▶ [Texto selecionado]:
|---|

Ele avisava que estava levando uns amigos pra almoçar
em casa. Acontecia vez ou outra e ela até que gostava. Tinha tempo para
preparar algo diferente, até que o grupo chegasse do Rio a Petrópolis. Sempre
no sábado, depois que ele fechava o escritório em Copacabana(?) e encontrasse
alguém pra dividir o primeiro drink. Ele sempre gostou de companhia e o que era
ocasional virou rotina. Todos os sábados ela tinha que cozinhar para um pequeno
grupo de amigos que passava a tarde no clima agradável de Petrópolis. O que era
divertimento tornou-se obrigação.
Ela nunca foi do tipo que aceita tudo. Isso não.
Cansada de ter que bolar pratos diferentes, de passar horas na cozinha – é
verdade, com ajuda da senhora que cuidava da casa, mas a responsabilidade e o
grosso do trabalho era dela – se encheu. Decidiu que passaria a fazer uma
macarronada, quem sabe o pessoal se tocasse e desse uma folga. Acontece que a
macarronada dela fez um sucesso tremendo, e aquilo se espalhou como farofa no
ventilador. A caravana nem esperava mais por ele. Chegava antes pra aguardar a
macarronada da Lurdinha. Claro, os amigos de sempre, boêmios, músicos e
picaretas divertidos, mas já não apareciam sós. Era tudo uma questão de tempo
pra bomba estourar.
Itália, 2019.
Temos uns amigos aqui em Piacenza que todos os anos
nos convidam para uma polenta. Sempre no início de novembro, usam uma imensa
garagem/cantina/depósito de um dos vizinhos e tome polenta. Com javali, com
funghi, com funghi e molho de tomate, com gorgonzola... Um dos vizinhos faz um
delicioso pão caseiro, acompanhado de garrafões de limoncino e cada um
aparece com muito vinho, salame ou coppa e alguma torta. A cada ano o
número de participantes aumenta. Esse ano a Bianca ainda resolveu fazer vin
brulè [vinho quente com especiarias] com um dos amigos. Não sobrou nem pra
remédio.

|---|

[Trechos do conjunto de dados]
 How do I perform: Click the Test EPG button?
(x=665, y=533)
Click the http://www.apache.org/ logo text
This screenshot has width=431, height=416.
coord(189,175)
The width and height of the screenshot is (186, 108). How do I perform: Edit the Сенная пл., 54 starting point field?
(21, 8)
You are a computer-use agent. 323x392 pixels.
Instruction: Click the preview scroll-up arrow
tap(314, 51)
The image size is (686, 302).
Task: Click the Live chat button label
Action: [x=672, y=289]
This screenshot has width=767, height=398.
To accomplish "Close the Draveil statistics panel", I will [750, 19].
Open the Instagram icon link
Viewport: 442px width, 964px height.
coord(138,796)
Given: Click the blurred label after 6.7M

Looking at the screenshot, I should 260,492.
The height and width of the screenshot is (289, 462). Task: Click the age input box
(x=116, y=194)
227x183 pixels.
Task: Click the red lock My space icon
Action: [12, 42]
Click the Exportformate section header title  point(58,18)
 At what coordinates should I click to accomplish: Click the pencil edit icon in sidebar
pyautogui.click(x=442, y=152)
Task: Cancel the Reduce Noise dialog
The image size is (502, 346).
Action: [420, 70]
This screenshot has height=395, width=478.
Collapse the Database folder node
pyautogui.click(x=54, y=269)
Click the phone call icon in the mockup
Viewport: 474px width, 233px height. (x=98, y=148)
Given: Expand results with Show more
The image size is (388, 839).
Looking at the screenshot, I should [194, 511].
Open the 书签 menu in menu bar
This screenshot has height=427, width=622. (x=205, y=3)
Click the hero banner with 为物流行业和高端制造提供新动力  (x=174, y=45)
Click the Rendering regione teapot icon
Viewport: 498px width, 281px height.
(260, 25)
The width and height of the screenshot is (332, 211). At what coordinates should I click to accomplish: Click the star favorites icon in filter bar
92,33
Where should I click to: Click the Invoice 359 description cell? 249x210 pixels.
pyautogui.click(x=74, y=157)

|---|

▶ [Verifique a compreensão]:
a) No texto sobre a macarronada e a polenta, em que cidade ficam os amigos que todos os anos fazem o convite para a polenta?
b) Retome o texto sobre a macarronada e a polenta a partir do ponto em que ele termina.

▶ [Respostas por item]:
a) Em Piacenza.

b)
Como sempre, numa turma numerosa tem sempre alguém
menos simpático (aliás, mesmo nas turmas menos numerosas, devo confessar),
alguém mais simpático, os extrovertidos, quem passa só para um alô, quem vai
embora antes. Uns dois anos atrás descobri que a polenta tem um motivo: o
aniversário de um daqueles, da turma dos menos simpáticos e que não é nem o
dono do espaço onde rola a comilança e bebelança. Mas a polenta virou tradição
e os estranhos só aumentam. Alguém levado por alguém, que foi levado por outro
alguém. Verdade seja dita, comida e bebida não faltam e todo mundo procura
ajudar. Muito vinho, doces que precisam ser consumidos até o anoitecer, um
almoço que se estende até o jantar.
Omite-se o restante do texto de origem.